> [Given information]
..............................
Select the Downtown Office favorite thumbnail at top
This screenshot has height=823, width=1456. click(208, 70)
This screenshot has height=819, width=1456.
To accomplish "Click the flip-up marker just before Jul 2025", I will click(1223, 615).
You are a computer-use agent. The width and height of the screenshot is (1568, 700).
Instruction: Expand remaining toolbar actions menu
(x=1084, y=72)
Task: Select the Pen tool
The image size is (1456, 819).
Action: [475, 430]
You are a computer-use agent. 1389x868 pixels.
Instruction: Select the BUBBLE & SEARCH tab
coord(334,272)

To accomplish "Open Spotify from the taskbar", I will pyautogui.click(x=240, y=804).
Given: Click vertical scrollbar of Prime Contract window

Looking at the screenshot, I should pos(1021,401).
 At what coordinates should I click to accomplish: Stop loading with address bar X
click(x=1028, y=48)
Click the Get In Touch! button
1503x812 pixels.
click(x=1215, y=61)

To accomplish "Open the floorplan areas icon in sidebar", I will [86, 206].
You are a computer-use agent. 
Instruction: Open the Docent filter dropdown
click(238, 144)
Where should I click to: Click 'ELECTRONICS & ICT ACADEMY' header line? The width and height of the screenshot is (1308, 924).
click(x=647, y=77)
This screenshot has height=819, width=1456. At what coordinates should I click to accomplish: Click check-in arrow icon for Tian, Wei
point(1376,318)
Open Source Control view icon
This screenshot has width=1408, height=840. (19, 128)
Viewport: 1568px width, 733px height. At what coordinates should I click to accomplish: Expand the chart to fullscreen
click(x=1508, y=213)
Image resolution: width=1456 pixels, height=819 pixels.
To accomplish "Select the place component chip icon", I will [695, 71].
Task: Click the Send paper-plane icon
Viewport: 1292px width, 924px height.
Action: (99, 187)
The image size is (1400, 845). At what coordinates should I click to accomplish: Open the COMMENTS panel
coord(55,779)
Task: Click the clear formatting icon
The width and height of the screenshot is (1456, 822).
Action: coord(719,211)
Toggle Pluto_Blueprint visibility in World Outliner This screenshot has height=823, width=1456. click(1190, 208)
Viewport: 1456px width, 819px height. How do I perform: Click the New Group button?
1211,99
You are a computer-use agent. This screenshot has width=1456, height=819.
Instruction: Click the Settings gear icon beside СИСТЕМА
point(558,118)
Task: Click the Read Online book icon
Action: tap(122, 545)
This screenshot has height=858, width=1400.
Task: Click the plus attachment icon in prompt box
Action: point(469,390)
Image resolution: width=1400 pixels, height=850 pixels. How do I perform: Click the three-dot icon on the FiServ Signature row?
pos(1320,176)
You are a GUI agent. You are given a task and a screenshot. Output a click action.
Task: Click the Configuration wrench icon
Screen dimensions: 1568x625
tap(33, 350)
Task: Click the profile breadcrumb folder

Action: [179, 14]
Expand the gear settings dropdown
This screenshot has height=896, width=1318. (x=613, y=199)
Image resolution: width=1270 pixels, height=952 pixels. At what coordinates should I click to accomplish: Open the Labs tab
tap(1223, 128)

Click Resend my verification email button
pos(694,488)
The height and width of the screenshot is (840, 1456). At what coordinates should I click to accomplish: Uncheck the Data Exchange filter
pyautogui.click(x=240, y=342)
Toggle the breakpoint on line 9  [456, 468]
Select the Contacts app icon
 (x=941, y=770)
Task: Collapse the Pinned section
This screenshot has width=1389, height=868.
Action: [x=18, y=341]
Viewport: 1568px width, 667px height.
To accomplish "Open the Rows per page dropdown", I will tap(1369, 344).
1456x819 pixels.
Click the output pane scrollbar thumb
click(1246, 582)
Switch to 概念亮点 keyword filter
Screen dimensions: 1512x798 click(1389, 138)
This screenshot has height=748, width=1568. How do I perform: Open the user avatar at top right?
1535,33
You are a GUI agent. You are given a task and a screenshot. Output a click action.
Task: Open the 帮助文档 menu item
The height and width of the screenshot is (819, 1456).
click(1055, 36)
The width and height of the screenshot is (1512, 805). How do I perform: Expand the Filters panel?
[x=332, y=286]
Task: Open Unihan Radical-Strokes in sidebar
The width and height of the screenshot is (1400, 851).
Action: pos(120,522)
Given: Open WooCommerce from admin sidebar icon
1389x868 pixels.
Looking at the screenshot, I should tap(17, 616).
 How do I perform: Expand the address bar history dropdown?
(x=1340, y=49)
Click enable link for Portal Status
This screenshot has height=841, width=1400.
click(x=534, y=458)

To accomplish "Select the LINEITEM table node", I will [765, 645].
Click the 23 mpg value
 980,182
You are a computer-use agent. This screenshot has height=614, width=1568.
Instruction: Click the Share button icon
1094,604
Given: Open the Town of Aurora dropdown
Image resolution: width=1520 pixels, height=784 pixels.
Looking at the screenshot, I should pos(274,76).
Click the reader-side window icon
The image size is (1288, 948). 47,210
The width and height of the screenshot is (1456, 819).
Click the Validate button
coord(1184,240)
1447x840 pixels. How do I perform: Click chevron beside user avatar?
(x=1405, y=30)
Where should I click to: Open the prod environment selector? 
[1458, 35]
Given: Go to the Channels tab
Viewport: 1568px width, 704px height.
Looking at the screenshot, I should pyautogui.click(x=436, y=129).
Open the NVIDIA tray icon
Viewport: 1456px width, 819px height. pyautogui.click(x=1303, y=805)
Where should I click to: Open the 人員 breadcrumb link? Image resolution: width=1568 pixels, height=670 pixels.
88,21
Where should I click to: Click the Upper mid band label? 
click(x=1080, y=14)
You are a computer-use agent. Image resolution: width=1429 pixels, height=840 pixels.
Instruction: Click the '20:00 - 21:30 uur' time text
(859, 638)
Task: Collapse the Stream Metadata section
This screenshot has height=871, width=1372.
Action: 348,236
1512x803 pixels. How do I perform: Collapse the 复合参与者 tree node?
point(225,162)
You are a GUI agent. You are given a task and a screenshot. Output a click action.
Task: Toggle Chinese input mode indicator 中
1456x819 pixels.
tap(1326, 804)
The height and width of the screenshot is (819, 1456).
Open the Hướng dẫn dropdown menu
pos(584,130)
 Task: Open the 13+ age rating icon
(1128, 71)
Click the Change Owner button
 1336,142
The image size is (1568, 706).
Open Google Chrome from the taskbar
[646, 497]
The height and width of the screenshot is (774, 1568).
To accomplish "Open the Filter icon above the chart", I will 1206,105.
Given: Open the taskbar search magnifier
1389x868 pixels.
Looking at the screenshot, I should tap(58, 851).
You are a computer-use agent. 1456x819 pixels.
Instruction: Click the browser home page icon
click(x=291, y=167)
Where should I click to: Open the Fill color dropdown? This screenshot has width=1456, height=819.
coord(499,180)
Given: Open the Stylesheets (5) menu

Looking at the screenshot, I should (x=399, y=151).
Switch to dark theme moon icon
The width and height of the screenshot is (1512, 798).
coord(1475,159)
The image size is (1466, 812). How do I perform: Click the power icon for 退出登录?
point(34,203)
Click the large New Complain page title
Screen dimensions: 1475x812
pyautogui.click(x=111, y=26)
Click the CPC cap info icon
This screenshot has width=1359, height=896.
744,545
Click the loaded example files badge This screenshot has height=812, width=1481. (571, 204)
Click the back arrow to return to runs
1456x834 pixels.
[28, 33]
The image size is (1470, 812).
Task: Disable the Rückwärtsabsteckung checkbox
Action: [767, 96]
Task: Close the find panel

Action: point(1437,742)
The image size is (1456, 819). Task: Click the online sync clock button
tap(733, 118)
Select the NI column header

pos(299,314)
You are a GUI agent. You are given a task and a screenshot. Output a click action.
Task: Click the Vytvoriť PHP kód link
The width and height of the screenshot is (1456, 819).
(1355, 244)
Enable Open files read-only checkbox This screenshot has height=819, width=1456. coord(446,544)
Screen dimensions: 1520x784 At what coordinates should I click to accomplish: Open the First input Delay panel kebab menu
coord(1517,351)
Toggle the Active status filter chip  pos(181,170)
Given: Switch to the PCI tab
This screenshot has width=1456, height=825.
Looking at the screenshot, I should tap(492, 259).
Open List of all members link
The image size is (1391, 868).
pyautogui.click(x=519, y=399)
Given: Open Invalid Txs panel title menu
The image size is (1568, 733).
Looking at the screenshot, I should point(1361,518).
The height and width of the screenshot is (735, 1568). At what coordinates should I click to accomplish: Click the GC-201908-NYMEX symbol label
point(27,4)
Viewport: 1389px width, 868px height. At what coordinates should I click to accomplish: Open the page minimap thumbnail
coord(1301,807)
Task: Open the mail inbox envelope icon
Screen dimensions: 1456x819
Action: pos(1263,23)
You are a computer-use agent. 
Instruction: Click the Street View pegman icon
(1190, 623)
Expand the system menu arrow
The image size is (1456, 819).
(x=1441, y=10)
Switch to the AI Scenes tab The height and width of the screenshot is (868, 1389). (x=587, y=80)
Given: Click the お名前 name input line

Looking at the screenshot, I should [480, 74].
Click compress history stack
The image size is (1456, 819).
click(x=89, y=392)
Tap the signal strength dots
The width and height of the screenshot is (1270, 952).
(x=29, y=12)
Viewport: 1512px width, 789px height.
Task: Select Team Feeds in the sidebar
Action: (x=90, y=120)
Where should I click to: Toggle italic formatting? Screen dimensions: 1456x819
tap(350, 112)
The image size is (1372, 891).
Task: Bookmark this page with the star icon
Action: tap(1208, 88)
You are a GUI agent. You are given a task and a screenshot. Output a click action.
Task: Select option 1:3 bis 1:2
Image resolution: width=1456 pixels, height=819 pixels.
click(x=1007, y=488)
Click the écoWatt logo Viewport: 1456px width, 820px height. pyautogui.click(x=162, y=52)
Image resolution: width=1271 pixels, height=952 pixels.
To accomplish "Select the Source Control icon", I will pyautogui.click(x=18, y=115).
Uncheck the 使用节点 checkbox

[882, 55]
..............................
> [Directions] Copy each line containing the word "title" from the data.

> [Task solution]
Click the large New Complain page title
Given: Open Invalid Txs panel title menu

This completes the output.